Hi, I would be more than happy to work on these larger sites with you as partners. Please call me at 551-206-7870 and we can work out the details.

thank you
Kevin
www.snowprosofnj.com


----------



## snowdakote

Hi please get to me at [email protected] and lets talk. We can handle what you need help with for larger sites..

thank you


----------



## Mick76

snowdakote;1293304 said:


> Hi please get to me at [email protected] and lets talk. We can handle what you need help with for larger sites..
> 
> thank you


Just a heads up, this was posted in 2003 and have probably already found someone.....


----------



## Matson Snow

Mick76;1293322 said:


> Just a heads up, this was posted in 2003 and have probably already found someone.....
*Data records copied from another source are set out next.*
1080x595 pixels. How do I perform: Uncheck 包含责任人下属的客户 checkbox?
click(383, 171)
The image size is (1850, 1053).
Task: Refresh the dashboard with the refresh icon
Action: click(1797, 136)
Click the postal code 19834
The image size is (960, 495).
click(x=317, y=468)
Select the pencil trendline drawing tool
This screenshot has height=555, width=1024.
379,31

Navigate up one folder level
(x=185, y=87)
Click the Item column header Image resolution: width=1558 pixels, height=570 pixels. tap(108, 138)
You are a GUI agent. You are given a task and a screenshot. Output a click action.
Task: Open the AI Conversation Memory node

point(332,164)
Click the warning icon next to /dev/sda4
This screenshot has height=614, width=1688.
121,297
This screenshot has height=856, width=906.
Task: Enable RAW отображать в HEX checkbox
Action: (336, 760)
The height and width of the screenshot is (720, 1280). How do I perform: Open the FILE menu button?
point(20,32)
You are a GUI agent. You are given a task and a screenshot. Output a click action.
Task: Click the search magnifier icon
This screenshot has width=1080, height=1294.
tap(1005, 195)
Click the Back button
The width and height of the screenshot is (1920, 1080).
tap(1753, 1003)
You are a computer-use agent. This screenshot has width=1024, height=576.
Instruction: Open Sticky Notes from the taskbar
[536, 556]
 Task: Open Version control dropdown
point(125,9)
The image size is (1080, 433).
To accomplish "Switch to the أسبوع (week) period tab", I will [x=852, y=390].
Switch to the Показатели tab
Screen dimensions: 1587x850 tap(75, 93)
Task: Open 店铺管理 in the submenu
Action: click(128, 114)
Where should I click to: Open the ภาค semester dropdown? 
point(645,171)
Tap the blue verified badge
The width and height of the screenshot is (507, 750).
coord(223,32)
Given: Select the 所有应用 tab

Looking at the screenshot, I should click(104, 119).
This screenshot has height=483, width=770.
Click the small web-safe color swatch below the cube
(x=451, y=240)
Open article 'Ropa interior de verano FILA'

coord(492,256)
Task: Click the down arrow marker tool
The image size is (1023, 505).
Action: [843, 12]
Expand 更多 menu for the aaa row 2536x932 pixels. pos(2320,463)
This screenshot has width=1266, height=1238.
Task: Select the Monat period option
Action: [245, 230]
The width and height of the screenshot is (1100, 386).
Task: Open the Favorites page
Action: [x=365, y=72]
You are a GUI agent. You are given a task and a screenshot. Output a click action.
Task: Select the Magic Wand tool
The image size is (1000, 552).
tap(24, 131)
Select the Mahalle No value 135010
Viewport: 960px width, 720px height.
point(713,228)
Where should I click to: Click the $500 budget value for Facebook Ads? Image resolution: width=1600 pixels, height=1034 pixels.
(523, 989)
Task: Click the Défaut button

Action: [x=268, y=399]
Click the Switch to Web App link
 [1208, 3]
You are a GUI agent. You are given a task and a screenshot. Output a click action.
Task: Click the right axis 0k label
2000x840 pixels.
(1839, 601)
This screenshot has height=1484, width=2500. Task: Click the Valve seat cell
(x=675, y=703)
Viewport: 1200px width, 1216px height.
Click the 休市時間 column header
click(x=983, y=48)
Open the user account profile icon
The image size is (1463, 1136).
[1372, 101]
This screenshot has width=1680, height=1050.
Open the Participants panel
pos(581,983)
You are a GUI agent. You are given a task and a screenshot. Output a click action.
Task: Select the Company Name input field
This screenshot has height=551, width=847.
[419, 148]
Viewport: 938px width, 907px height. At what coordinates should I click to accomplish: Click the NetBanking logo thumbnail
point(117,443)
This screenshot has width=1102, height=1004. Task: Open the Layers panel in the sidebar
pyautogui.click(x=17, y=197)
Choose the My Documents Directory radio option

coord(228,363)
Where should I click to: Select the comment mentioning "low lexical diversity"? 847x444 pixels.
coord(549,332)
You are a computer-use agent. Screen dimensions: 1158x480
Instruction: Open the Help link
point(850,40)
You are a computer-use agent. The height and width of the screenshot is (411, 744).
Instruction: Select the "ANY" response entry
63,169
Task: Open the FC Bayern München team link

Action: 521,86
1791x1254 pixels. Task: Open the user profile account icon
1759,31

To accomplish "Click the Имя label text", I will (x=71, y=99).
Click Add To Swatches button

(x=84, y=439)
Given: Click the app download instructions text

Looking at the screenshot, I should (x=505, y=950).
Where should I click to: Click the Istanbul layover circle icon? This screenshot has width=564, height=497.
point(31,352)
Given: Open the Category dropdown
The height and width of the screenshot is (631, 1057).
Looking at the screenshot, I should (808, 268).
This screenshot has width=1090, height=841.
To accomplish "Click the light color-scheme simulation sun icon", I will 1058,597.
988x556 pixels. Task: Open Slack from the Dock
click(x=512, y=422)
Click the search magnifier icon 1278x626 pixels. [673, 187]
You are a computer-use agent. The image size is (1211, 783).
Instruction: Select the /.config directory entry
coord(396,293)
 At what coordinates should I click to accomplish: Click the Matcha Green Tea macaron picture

:laughing::laughing:...But i do give him an A++ for useing the Search Button and digging up this 8 year old Thread


----------



## csi.northcoast

i don't care who you are ....that's funny !!!


----------



## Rich Graz

I am interested in 2003 sites please PM :laughing:


----------



## Superior L & L

Ohhh pick me, pick me, I want to work for 2003 prices !


----------



## Matson Snow

Superior L & L;1303990 said:


> Ohhh pick me, pick me, I want to work for 2003 prices !


I would love to work for 2003 Prices....Because 2011 Prices Look Aweful....


----------



## swtiih

certainly 2003 fuel prices were less


----------